Только грибы и поганки вырастают большими и жирными в темноте, даже он знал это, да.

— Я люблю Ника и Франни, и Джека Эллиса, и Люси, — прошептал Том. Это была его молитва. — Я люблю Ларри Андервуда и Глена Бейтмена тоже. Люблю Стэна и Рона. Люблю Ральфа. Люблю Стью. Люблю…

Странно, с какой легкостью всплывали их имена. Там, в Зоне, он бывал счастлив, если мог вспомнить имя Стью, когда тот приходил в гости. Мысли Тома перешли на его игрушки. Его гараж, машинки, модели самолетов. Он часами играл с ними. Но он не знал, захочется ли ему так же сильно играть с ними, когда он вернется отсюда… если вернется. Все будет иначе. Это было печально, но, возможно, и к лучшему.

— Господь мой пастырь, — с нежностью шептал Том. — Мне ничего не нужно. Он помогает мне найти тучные пастбища. Он умащивает мою голову маслами. Он дает мне кунг-фу перед лицом врага. Аминь.

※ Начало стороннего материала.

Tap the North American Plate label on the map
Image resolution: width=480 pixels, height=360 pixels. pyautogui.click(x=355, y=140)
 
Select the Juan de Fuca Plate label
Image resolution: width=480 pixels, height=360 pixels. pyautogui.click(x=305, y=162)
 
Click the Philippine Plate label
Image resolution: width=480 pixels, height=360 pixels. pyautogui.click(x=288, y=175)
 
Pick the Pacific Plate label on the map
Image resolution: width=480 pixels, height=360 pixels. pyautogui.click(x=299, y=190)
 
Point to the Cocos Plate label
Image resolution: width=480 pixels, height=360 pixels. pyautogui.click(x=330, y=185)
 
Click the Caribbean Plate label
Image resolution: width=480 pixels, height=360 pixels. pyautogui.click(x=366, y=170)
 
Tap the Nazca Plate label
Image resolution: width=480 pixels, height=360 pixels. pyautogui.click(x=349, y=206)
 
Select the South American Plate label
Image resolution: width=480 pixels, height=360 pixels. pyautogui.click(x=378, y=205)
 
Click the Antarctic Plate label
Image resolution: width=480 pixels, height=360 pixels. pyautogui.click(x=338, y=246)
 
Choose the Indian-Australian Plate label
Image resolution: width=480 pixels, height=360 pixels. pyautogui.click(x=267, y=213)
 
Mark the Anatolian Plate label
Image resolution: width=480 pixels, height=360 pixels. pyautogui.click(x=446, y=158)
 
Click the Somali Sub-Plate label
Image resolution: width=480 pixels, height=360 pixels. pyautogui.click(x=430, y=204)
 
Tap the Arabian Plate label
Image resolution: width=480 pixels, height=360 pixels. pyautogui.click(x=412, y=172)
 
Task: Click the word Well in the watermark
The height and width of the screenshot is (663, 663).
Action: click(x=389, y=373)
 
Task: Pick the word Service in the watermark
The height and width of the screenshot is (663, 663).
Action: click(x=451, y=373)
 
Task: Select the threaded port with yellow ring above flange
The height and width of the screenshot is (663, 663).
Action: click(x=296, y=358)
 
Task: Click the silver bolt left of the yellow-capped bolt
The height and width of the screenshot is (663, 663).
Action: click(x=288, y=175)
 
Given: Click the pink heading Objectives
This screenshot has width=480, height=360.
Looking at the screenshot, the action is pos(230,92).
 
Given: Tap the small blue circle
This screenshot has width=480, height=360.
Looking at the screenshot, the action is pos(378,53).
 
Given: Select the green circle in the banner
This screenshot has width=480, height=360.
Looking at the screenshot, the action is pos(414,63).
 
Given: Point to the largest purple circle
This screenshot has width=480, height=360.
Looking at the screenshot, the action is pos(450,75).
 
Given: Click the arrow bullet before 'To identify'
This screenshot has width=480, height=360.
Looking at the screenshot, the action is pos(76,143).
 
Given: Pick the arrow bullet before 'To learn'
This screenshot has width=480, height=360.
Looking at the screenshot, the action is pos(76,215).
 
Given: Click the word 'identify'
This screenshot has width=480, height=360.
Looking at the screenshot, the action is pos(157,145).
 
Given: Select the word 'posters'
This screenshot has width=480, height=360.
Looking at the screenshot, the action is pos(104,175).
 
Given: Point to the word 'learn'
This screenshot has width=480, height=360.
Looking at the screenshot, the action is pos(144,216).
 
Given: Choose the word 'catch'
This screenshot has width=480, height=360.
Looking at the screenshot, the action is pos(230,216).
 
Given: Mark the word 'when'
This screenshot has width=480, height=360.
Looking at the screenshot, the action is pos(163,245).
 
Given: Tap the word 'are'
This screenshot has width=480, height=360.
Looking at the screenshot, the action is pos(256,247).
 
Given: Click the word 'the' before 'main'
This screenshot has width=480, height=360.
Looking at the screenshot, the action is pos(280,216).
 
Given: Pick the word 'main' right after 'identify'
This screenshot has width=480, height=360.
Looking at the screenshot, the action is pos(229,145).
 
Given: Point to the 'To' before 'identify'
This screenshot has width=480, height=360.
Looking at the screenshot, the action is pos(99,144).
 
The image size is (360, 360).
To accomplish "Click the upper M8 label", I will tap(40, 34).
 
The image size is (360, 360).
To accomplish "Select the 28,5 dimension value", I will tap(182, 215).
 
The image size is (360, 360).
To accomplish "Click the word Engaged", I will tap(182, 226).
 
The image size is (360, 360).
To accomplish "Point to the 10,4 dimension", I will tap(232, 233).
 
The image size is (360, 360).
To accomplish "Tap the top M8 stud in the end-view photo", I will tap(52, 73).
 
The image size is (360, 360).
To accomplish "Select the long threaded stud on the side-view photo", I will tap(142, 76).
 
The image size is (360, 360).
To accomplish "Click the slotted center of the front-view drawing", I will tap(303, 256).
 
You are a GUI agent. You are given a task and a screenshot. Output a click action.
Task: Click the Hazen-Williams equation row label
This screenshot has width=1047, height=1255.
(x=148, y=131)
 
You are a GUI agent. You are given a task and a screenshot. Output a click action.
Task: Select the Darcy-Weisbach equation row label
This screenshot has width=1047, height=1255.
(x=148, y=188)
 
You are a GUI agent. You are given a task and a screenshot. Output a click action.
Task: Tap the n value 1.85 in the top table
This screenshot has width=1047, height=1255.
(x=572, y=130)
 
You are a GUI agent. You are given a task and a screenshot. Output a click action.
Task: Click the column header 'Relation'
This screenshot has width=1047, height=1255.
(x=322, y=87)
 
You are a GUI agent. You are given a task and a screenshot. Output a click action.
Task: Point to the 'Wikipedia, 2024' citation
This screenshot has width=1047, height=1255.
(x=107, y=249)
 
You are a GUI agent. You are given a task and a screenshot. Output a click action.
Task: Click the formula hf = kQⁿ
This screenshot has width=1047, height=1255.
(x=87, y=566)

Теперь уже было достаточно темно, и Том пустился в путь. К половине двенадцатого он добрался до Перста Божия, где остановился перекусить. Место здесь было возвышенное, и, оглядываясь на пройденный им путь, Том видел двигающиеся огоньки. На шоссе, подумал он. Они ищут меня. Том снова посмотрел на северо-восток. Далеко впереди, еле различимую в темноте (луна, спустя две ночи после полнолуния уже пошла на убыль), он увидел огромную гранитную круглую глыбу. Теперь он должен был держаться этого ориентира.

— У Тома болят ноги, — прошептал он себе, но не без некоторого добродушия. Могло быть и намного хуже, чем боль в ногах. — Л-У-Н-А, это значит болят ноги.

Том шел дальше, ночные обитатели пустыни бросались прочь от его ног, а когда на рассвете он устроился на ночлег, то им было пройдено более сорока миль. Граница между Невадой и Ютой теперь находилась совсем рядом. В восемь часов утра он уже спал крепким сном, подложив под голову куртку. Его глаза подрагивали под сомкнутыми веками.

Пришел Ник, и Том разговаривал с ним. Том нахмурился во сне. Он говорил Нику о том, как сильно он хочет видеть его. Но по непонятной причине Ник отвернулся.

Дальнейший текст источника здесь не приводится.